**What is being asked**
Beginning at the line containing "Hanagae Beach on Muuido Island! (139, 237)" and continuing to the end of the records below, give each line again exactly as it stands, and only those lines.

==== Records supplied

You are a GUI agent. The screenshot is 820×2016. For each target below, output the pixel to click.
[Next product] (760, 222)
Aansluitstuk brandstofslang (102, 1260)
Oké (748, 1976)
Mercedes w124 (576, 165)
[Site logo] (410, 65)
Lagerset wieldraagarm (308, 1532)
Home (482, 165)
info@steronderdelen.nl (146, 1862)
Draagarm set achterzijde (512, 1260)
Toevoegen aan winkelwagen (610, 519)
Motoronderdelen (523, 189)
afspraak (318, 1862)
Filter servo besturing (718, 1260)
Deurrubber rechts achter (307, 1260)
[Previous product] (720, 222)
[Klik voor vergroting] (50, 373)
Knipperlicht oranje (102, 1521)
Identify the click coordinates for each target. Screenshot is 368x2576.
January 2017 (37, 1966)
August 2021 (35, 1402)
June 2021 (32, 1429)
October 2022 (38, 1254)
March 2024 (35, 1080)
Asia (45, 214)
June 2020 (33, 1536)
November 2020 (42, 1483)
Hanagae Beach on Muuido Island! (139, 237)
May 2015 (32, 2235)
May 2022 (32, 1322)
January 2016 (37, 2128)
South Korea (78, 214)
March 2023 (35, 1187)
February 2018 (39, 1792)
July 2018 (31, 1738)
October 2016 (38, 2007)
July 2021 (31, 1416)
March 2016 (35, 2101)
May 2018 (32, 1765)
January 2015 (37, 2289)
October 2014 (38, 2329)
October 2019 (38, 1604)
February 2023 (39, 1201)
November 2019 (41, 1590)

========

**Solution to the exercise**
Hanagae Beach on Muuido Island! (139, 237)
May 2015 (32, 2235)
May 2022 (32, 1322)
January 2016 (37, 2128)
South Korea (78, 214)
March 2023 (35, 1187)
February 2018 (39, 1792)
July 2018 (31, 1738)
October 2016 (38, 2007)
July 2021 (31, 1416)
March 2016 (35, 2101)
May 2018 (32, 1765)
January 2015 (37, 2289)
October 2014 (38, 2329)
October 2019 (38, 1604)
February 2023 (39, 1201)
November 2019 (41, 1590)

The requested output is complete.